Medicare Introduces Shared Savings Program with New
Accountable Care Organizations
ACOs will be joint health care effort for better
patient care at lower costs, says CMS
HMOs, PPOs
Now Meet
Medicare's
ACOs
April 2, 2011 – Senior
citizens have become pretty familiar with HMOs and PPOs as managed care
options in the Medicare Advantage Program. Now, meet the new ACOs. The
Centers for Medicare & Medicaid Services (CMS) last week introduced the
Accountable Care Organizations, which CMS says will help doctors,
hospital and other health care providers better coordinate care for
Medicare patients.
The ACOs are being established
as part of the Medicare Shared Savings Program, which Medicare says will
be a program "that promotes accountability for a patient population and
coordinates items and services under parts A and B, and encourages
investment in infrastructure and redesigned care processes for high
quality CMS-1345-P 15 and efficient service delivery."

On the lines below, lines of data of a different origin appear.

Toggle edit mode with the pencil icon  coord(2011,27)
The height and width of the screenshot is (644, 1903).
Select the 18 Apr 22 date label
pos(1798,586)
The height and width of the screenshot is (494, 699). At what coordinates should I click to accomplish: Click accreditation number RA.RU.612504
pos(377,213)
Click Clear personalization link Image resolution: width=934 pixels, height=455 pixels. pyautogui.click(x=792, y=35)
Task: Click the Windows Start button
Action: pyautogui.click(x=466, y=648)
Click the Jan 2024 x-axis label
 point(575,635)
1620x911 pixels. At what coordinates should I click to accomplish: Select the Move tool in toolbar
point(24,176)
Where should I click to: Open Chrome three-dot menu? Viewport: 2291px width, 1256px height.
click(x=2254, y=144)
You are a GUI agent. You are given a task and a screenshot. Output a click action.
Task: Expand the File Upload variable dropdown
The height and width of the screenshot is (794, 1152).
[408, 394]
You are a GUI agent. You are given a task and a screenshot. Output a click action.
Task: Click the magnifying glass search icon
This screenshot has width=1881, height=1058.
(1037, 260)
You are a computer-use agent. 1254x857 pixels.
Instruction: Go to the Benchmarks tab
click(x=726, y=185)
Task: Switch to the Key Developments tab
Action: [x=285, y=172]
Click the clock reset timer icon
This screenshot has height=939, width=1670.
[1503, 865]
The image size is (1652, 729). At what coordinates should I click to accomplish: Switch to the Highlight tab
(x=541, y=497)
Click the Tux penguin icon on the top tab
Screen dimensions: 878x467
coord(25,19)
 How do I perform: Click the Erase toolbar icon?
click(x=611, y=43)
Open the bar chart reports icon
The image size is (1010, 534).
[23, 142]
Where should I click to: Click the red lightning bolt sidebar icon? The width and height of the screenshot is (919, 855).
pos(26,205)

The public notice by Medicare
says, “The Shared Savings Program is a key Medicare delivery system
reform initiatives that will be implemented under the Affordable Care
Act and is a new approach to the delivery of health care aimed at: (1)
better care for individuals; (2) better health for populations; and (3)
lower growth in expenditures.”
ACOs create incentives for
health care providers to work together to treat an individual patient
across care settings – including doctor’s offices, hospitals, and
long-term care facilities. The Medicare Shared Savings Program will
reward ACOs that lower growth in health care costs while meeting
performance standards on quality of care and putting patients first.
Patient and provider
participation in an ACO is purely voluntary.
By focusing on the needs of
patients and linking payment rewards to outcomes, this delivery system
reform, as part of the Affordable Care Act, will help improve the health
of individuals and communities while lowering the cost of the system –
up to an estimated $960 million over three years in Medicare savings,
CMS says in a fact sheet issued March 31..
ACOs to Deliver Improved
Care to Medicare Beneficiaries
The physicians, hospitals, and
other providers participating in an ACO would work together to
coordinate patient care and keep track of patients’ conditions and
treatments, regardless of where the patient seeks care. The goal of the
program is to prevent beneficiaries from retelling their story and
medical history to each provider that cares for them.
ACO providers also would
carefully coordinate their patients’ care as they move among physicians’
offices, hospitals, and lab and other facilities in an effort to
eliminate duplication, medication errors, and mismanagement. In doing
so, beneficiaries may save time and money when the ACO effectively
coordinates the beneficiary’s care because improved care coordination
would reduce duplication and waste.
ACOs would be required to have
in place processes to promote treatments and procedures based on the
best medical evidence available in order to promote patient health.
Beneficiaries would be able to obtain their regular Medicare fee-for
service benefits, such as the annual wellness visit and relevant
screening tests, from ACO providers.
ACOs to Provide Patients
with More Health Care Quality Information
An ACO will publicly provide
information about the quality of care the ACO providers deliver each
year. ACOs also would track and report patient outcomes and experiences
on over 60 different quality measures. In addition, beneficiaries
obtaining care from ACOs would be surveyed annually about their
experience with the ACO’s providers. ACOs in turn would report publicly
the different quality measures and survey results so that beneficiaries
can have the information to better manage their own health care.
ACO Providers would Notify
Beneficiaries of their Participation in an ACO
CMS is proposing to require
ACO providers to notify Medicare beneficiaries, at the time they seek
services, that the provider is participating in an ACO. The providers
would offer beneficiaries information about the ACO including how the
ACO would improve the care that they receive. Providers in an ACO also
would be required to post signs in their facilities indicating their
participation in an ACO and to make available written information about
the ACO to Medicare beneficiaries.
Even if a beneficiary seeks
care from a physician, hospital, or other facility that is a member of
an ACO, the beneficiary would still be able to see or visit any provider
they choose. An ACO would be prohibited from using managed care
techniques such as limiting the beneficiary to certain providers,
utilization management, or requiring prior authorization for services
for Medicare beneficiaries.
Beneficiaries Can Opt Out
of Sharing Personal Health Information
To better coordinate care
among ACO providers, an ACO would be able to request personal health
information about the patient from CMS claims data. Before doing so,
ACOs would be required to provide written notice to beneficiaries during
an office visit that it would request the beneficiary’s personal health
information from CMS. ACOs would be required to allow beneficiaries to
opt-out of having their personal health information shared with the
physician and the ACO.
The Shared Savings Program
NPRM will appear in the April 7, 2011 issue of the Federal Register.
CMS will accept comments on the proposed rule until June 6, 2011, and
will respond to them in a final rule to be issued later this year. The
Shared Savings Program will begin operating on January 1, 2012.